Na ja, für mich ist der Film grandios gemacht, wirft allerdings fragen auf, was etwas schade ist.
Kennt jemand das Buch? Kann man das kaufen oder existiert kein Buch davon? Gibt es echt dort ein anderes Ende?
Für alle Grusel-Horrorfans die bloss ab und zu einen Horrorstreifen anschauen, dann ist dieser absolut empfehlenswert!
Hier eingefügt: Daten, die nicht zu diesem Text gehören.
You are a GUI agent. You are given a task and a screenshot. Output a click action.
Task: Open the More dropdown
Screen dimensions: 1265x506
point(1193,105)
Spoiler zum Lesen Text markieren

ich habe gerade gesehen, dass der Trailer noch andere Bilder aufwirft als man im Film zu sehen bekommt! z.B. der Schluss mit dem Mädchen *hast du mich noch lieb* sieht man eine Monster-Hand. Oder auch Samuel L. Jackson sieht man irgendwo gegen den Schluss nochmals in einer anderen Szene.
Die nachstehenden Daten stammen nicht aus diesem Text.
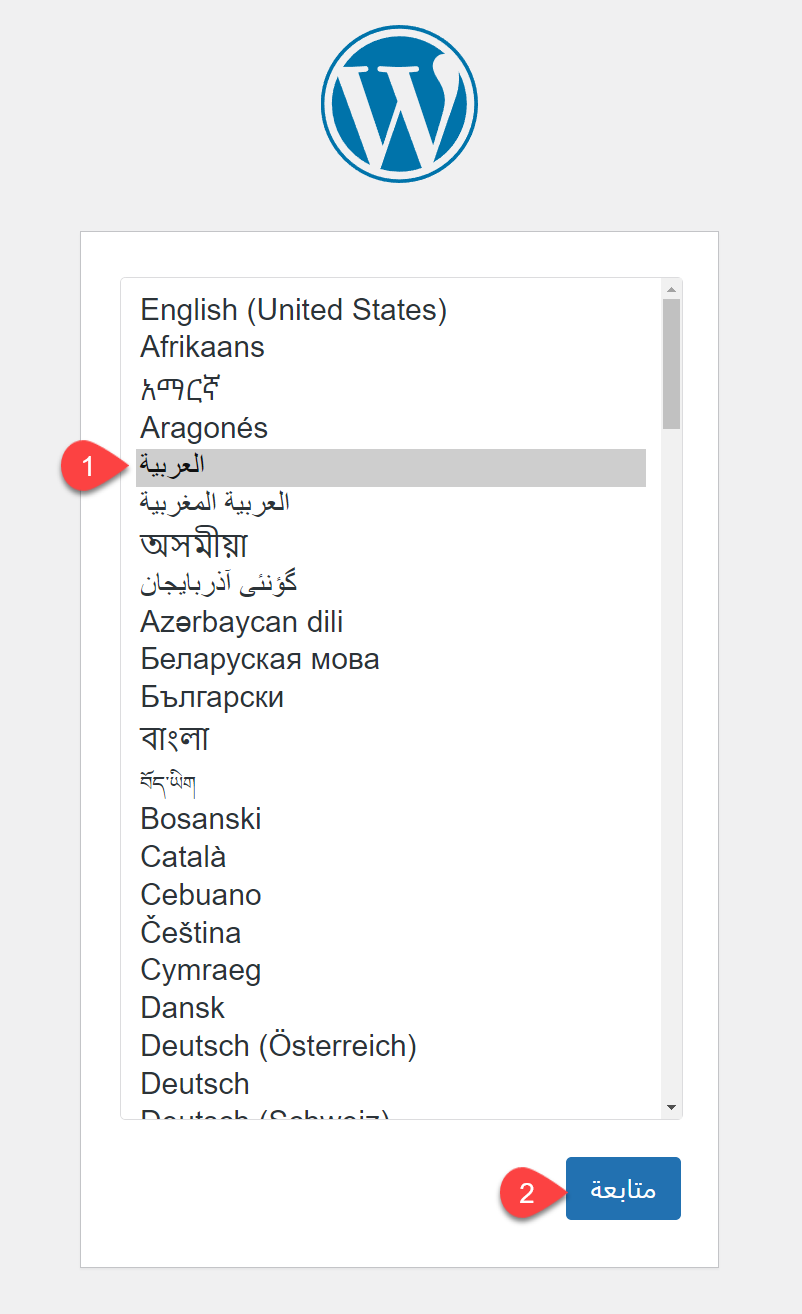Select Cymraeg language option
Viewport: 802px width, 1314px height.
200,970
[Editiert von Fabi7 am 2009-03-06 12:04:35]

[Editiert von Fabi7 am 2009-03-06 12:05:52]

[Editiert von Fabi7 am 2009-03-06 12:10:08]

sj

Die Schweizer Verleihversion hat im o-ton einen Fehler - alles ist verschoben.

nick*

Das Verlangen nach einem richtig spannenden Horror Streifen, war der Grund warum ich mir 1408 ansehen wollte. Und wenn es noch eine Verfilmung eines Buches ist, das aus der Feder von Stephen King stammt, sind hochspannende Momente doch schon vorprogrammiert.

Doch nicht alles war so wie ich es mir erwünscht hatte. Die Story ist interessant und zieht den Zuschauer auf jeden Fall in seinen Bann. Doch auch wenn sie ohne Probleme zu unterhalten mag heisst das noch lange nicht, dass sie auch nervenzerreisend spannend ist. Es hat zwar ein paar schöne Gruselmomente, doch wenn man das Gesamtwerk betrachtet ist der Anteil solcher Szenen doch eher klein.
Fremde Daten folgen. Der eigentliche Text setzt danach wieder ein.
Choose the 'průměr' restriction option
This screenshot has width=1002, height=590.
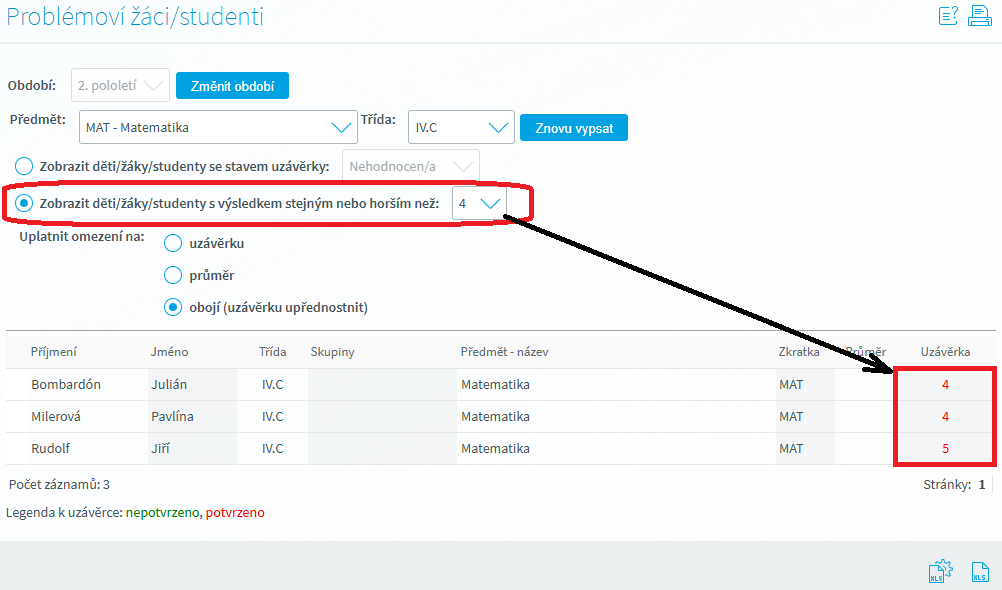172,275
Die One-Man Show meistert Cusack souverän. Er spielt den zuerst coolen und dann immer ängstlicher werdender und schliesslich durchdrehenden Hautcharakter sehr glaubwürdig. Auch der restliche Cast vermag zu überzeugen. Samuel L. Jackson macht das Beste aus seiner sehr beschränkten Präsents zeit. Ihn aber deswegen auf das Cover von 1408 zu stehlen, ist schon fast eine Frechheit.

Auch wenn es an Spannung eher fehlt ist dafür die Atmosphäre genial. Hotelzimmer haben manchmal wirklich etwas unheimliches an sich und das setzt der Regisseur hier sehr gut um. Die Herausforderung einen ganzen Film fast ausschliesslich in fast nur einem Zimmer zu drehen meistert er ebenfalls stark.

Fazit: Aus dem Plot hätte man sicher noch mehr herausholen können, damit der Film dem Genre Horror, Thriller noch ein wenig gerechter werden würde. Trotzdem wird man 100 Minuten lang recht gut unterhalten und man muss sicher keine Angst vor Alpträumen wegen des Filmes haben, die einen im Schlaf heimsuchen könnten.